Riedinger J M, Eche N, Basuyau J P, Dalifard I, Hacene K, Pichon M F
Laboratoire de Biologie Médicale, Centre Georges François Leclerc, 1 rue du Pr Marion, 21034 Dijon cedex, France.
Gynecol Oncol. 2008 May;109(2):194-8. doi: 10.1016/j.ygyno.2008.01.035. Epub 2008 Mar 7.
CA 125 assays enable treatment-response monitoring in ovarian cancer.
A multicentric study of CA 125 kinetics under paclitaxel/platinum-based chemotherapy was performed in 130 stage IIc-IV patients. CA 125 half-life and nadir concentration were compared to patient outcome. Some patients (n=38, 29.2%) presented a CA 125 bi-exponential decrease and its clinical implication was studied. Survival analyses for disease-free survival (DFS) and overall survival (OS) used univariate (Kaplan-Meier) and multivariate (Cox model).
During a median follow-up time of 29 months (range 5-106 months), 111 patients (85%) relapsed and 94 (72%) died from ovarian cancer. Patients were split into 4 groups according to their pattern of CA 125 decrease: non-assessable half-life because of a low pre-chemotherapy CA 125 level (n=38), half-life < or = 14 days and mono-exponential CA 125 decay (n=18), half-life < or = 14 days and bi-exponential CA 125 decay (n=21), and half-life > 14 days (n=53). In Cox models, nadir concentration, residual tumour volume and number of chemotherapy courses were found to be independent prognostic factors for DFS and OS. The group classification was found to be an independent prognostic factor only for DFS. However, when nadir was not introduced in the models, the CA 125 kinetics groups were the most important prognostic factor for OS.
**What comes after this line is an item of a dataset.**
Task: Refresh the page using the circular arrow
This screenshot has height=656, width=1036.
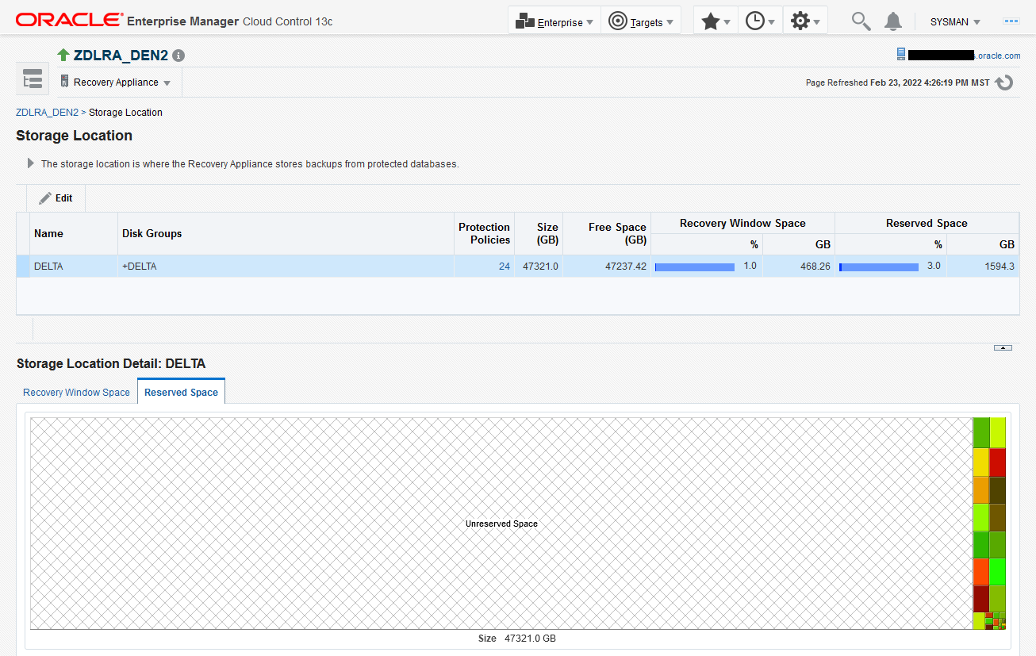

Characteristics of CA 125 kinetics during first line paclitaxel/platinum chemotherapy have a strong and independent prognostic value. A CA 125 bi-exponential decrease is an indicator of bad prognosis.
CA 125检测可用于监测卵巢癌的治疗反应。
对130例IIc-IV期患者进行了一项关于紫杉醇/铂类化疗下CA 125动力学的多中心研究。将CA 125半衰期和最低点浓度与患者预后进行比较。部分患者(n = 38,29.2%)呈现CA 125双指数下降,并对其临床意义进行了研究。无病生存期(DFS)和总生存期(OS)的生存分析采用单因素(Kaplan-Meier)和多因素(Cox模型)分析。
在中位随访时间29个月(范围5 - 106个月)内,111例患者(85%)复发,94例(72%)死于卵巢癌。根据CA 125下降模式将患者分为4组:化疗前CA 125水平低导致半衰期不可评估(n = 38),半衰期≤14天且CA 125呈单指数衰减(n = 18),半衰期≤14天且CA 125呈双指数衰减(n = 21),以及半衰期>14天(n = 53)。在Cox模型中,最低点浓度、残余肿瘤体积和化疗疗程数被发现是DFS和OS的独立预后因素。分组仅被发现是DFS的独立预后因素。然而,当最低点浓度未纳入模型时,CA 125动力学分组是OS最重要的预后因素。
一线紫杉醇/铂类化疗期间CA 125动力学特征具有强大且独立的预后价值。CA 125双指数下降是预后不良的指标。